Many issues need to be considered in order to develop guidelines for U.S. economic relations with Africa that transcend private sector boosterism. The following three starting points illustrate how to shift the debate away from the pros and cons of private financing to the more substantive issues of investment (public and private) in what activities, on what terms, and for whose benefit.


A disproportionate number of Africans are dying from AIDS—an indication that treatment remains woefully inadequate.


Investment: Africa needs more diversified investment beyond the traditional concentration in the extractive industries. Moreover, investments in those sectors must become more environmentally sustainable. All investments need to be managed/regulated by African institutions and governments accountable to their people.

Currently, with the exception of a more diversified relationship with South Africa, U.S. imports from Africa and U.S. investments are both heavily concentrated in the oil sector. In 1996, 71% of U.S. imports from sub-Saharan Africa were energy-related. That same year, oil producers Nigeria and Angola ranked 26th and 34th worldwide in the value of their total imports to the U.S. (ahead of South Africa at 38th) while oil producers Algeria and Gabon ranked 40th and 44th respectively. In certain cases, environmental groups and prodemocracy activists have succeeded in raising questions about the behavior of international oil corporations—for example, their support for the military dictatorship in Nigeria, their responsibility for environmental damage, and the proposed investment by a consortium including Exxon in the new Chad/Cameroon project. But neither the general issue of social responsibility in the oil industry nor the development implications of investment revenues accruing to unaccountable governments has been systematically addressed in any policy forum.

Communications: The U.S. should promote telecommunications expansion (not simply privatization) and should support creative initiatives for serving disadvantaged communities.

Figure 6

HIV and AIDS Estimates, Global
and Sub-Saharan Africa

fig6.gif (6051 bytes)
Source: AIDS Epidemic Update: December 1998 (Geneva: UNAIDS and World Health Organization, 1999), p. 4.

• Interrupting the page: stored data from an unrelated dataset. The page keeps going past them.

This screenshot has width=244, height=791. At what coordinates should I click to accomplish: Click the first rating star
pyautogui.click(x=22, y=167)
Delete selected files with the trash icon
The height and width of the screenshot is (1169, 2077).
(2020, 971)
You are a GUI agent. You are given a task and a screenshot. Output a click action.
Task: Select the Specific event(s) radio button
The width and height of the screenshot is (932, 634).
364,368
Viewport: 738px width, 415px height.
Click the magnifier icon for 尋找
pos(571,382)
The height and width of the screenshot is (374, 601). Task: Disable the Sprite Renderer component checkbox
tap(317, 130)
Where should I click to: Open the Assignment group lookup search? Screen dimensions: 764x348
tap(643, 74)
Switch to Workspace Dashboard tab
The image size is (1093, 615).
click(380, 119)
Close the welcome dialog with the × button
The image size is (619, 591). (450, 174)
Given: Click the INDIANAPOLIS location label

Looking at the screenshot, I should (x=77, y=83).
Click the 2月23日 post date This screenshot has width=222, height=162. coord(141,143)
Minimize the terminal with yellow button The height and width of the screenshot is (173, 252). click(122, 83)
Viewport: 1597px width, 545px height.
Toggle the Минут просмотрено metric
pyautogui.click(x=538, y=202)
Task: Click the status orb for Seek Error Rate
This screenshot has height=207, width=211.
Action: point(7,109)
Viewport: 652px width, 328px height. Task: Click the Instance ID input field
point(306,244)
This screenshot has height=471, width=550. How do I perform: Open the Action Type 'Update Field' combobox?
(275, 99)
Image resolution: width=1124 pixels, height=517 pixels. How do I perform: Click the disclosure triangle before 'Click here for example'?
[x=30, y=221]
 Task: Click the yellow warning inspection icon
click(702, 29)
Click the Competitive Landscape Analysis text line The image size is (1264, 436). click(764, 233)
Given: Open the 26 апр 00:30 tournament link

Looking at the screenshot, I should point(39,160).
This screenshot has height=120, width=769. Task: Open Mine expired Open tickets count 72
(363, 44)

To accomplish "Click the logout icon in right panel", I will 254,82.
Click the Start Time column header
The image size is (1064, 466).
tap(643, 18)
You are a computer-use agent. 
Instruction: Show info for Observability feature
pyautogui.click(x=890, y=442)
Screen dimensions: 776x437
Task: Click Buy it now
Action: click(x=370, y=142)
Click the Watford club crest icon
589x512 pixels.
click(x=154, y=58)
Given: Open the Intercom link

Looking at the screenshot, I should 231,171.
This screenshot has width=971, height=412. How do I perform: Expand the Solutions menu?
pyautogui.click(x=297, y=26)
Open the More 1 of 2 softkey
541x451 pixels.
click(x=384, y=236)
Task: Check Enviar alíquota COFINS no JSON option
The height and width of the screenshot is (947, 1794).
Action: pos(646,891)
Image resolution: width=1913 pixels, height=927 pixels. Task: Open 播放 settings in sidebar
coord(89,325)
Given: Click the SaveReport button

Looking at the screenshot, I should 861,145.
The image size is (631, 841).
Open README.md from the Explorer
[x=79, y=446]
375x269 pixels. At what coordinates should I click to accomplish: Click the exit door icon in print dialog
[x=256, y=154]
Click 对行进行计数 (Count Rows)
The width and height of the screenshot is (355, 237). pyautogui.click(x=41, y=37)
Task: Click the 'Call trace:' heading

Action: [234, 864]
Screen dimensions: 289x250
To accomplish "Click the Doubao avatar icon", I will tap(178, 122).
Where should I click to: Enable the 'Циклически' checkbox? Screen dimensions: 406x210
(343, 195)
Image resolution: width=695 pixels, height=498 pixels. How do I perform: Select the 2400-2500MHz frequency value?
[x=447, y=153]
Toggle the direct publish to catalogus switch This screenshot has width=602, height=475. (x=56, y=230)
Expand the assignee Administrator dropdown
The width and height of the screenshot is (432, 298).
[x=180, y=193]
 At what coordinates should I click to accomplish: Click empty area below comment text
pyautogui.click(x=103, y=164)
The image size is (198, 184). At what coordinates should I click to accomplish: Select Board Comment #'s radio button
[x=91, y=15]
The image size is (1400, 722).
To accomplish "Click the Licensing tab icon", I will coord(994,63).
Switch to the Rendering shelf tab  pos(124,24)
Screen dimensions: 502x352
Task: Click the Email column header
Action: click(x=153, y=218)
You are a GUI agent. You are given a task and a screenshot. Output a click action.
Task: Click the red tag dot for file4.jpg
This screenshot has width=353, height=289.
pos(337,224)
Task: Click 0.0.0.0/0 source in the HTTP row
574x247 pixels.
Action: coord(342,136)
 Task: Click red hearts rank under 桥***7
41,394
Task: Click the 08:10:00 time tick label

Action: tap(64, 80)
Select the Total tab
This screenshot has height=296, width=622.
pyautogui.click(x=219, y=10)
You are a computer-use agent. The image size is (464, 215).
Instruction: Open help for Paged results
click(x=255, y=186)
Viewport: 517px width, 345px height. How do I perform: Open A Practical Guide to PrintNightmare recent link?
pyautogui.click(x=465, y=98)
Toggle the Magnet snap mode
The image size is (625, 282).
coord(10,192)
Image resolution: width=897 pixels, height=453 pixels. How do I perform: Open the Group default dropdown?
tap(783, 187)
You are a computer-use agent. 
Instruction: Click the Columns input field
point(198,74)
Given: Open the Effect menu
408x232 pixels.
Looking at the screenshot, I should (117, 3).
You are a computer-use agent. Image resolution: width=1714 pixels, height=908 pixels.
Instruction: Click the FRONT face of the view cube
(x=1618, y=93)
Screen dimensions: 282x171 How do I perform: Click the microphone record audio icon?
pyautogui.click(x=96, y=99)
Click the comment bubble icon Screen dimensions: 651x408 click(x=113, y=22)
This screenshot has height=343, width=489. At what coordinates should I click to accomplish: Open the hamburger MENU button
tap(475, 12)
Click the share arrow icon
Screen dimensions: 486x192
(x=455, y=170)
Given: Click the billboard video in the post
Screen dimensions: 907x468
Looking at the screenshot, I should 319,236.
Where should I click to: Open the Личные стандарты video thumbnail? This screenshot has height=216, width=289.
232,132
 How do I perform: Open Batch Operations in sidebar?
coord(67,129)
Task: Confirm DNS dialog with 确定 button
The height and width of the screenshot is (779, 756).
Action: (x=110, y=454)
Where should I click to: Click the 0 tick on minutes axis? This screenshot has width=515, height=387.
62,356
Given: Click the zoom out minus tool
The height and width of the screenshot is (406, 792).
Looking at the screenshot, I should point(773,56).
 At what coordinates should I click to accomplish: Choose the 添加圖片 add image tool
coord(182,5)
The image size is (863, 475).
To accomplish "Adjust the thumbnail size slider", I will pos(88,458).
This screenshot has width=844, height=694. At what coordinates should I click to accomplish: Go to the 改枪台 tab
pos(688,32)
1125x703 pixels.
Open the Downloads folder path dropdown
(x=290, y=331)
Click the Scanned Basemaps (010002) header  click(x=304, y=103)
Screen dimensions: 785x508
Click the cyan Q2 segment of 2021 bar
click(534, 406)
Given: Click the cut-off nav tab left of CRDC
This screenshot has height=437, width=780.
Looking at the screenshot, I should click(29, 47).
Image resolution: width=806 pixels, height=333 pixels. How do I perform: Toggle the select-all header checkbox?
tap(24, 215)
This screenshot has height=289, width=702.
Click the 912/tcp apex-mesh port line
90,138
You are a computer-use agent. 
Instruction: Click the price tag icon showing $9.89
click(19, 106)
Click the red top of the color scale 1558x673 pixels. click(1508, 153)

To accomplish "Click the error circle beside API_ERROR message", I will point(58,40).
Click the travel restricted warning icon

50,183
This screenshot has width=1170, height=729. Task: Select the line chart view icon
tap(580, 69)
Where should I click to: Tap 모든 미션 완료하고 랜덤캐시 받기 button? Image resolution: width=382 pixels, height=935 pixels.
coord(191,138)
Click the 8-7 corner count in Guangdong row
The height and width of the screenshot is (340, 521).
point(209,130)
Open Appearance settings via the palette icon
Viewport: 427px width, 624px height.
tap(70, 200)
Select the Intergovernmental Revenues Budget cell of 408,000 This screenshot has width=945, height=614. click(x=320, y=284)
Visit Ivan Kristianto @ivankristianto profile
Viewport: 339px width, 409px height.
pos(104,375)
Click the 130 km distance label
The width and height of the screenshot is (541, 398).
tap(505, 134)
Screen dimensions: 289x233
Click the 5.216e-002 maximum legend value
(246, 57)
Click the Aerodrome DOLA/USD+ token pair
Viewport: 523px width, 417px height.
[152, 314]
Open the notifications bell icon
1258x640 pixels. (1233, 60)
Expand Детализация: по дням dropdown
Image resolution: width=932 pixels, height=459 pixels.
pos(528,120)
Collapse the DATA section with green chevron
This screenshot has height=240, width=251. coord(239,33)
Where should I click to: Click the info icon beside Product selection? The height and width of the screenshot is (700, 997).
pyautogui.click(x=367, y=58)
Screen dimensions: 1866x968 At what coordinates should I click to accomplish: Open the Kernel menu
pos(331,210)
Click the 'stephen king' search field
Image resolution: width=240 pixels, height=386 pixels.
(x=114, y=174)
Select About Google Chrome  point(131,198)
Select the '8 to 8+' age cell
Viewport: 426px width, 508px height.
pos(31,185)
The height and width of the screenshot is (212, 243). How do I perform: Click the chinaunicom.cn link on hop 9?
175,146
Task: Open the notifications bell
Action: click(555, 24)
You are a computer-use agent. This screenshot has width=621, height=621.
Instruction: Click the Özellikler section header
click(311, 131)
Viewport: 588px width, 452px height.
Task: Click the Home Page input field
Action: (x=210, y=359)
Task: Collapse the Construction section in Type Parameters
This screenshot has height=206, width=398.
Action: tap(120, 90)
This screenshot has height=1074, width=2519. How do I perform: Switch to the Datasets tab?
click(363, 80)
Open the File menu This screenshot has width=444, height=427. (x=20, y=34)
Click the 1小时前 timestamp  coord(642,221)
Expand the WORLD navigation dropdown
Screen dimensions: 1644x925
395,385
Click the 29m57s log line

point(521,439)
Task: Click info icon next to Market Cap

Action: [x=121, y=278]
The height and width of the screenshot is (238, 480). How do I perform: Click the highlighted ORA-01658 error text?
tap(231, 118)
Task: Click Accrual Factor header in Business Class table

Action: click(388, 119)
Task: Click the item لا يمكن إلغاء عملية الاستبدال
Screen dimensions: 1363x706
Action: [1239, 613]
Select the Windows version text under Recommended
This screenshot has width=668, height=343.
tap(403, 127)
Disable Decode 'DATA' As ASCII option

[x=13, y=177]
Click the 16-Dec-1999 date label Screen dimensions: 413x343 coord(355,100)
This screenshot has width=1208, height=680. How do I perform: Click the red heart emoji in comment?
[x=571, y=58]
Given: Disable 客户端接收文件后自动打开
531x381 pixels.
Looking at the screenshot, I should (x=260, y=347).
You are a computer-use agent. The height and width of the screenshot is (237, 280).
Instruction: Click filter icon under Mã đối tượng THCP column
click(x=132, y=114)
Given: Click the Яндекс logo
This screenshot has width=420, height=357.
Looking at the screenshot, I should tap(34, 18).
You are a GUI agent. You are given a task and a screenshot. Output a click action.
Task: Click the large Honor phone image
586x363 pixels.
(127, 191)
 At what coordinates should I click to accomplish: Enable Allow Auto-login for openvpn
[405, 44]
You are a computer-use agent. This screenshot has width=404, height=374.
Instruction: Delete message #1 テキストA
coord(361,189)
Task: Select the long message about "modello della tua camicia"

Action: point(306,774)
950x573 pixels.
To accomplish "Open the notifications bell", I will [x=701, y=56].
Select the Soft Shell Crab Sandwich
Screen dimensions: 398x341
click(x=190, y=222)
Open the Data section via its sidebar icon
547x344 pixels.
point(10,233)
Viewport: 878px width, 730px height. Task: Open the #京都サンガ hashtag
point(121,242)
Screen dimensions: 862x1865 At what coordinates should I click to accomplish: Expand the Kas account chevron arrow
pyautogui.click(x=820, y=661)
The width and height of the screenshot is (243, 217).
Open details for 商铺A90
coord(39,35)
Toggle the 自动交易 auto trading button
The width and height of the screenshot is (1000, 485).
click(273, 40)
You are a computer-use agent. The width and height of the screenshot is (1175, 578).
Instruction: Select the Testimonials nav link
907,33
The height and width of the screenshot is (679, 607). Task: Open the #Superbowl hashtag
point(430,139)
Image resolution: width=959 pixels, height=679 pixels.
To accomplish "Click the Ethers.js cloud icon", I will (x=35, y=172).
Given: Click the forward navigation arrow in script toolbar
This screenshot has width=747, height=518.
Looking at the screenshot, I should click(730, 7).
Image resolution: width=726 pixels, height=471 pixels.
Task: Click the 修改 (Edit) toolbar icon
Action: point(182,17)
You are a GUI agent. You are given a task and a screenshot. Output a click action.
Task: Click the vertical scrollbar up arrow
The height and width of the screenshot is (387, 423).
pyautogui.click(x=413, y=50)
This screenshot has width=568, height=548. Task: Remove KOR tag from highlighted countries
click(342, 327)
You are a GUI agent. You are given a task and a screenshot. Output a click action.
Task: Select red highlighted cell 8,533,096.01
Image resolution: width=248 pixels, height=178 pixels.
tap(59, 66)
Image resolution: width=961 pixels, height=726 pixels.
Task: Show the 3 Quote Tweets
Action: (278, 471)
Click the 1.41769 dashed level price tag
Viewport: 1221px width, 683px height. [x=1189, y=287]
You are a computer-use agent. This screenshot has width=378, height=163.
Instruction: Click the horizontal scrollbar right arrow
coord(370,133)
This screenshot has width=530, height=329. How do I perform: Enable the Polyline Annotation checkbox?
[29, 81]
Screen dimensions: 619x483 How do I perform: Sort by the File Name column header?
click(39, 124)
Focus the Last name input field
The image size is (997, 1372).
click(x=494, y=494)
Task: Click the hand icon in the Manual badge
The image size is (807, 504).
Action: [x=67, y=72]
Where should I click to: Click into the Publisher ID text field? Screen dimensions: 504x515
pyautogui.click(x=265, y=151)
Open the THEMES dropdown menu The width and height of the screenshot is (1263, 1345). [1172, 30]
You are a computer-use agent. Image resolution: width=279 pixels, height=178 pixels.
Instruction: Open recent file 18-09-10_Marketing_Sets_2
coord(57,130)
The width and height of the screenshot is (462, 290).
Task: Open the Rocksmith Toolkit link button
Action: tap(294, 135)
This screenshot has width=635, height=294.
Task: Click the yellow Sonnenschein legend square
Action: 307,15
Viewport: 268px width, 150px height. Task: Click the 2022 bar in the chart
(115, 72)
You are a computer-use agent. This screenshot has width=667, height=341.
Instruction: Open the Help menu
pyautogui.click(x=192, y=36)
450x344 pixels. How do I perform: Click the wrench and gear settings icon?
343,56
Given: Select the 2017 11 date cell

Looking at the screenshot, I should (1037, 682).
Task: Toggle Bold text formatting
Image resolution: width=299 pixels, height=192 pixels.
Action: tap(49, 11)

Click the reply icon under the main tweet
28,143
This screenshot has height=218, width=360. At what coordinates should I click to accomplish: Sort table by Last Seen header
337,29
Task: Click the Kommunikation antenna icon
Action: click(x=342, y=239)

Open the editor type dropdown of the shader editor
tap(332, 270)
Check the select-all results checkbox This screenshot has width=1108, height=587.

The expansion of telecommunications—and Internet connections in particular—provides a significant opportunity for Africa to reduce its disadvantages in the world economy. At the simplest level, a telephone connection from a remote village to the national capital may enable a farmer to keep up with crop prices and improve her bargaining position with traders. Yet Africa still lags far behind in terms of telecommunications links. Outside South Africa, most countries in the continent have less than one main telephone line per hundred people, as compared to over 50 in most advanced industrial countries. Telephone connections and even internet connectivity are growing very rapidly, however. Almost all African countries have some internet email connection, and the number of internet host computers on the continent is growing at more than 85% a year.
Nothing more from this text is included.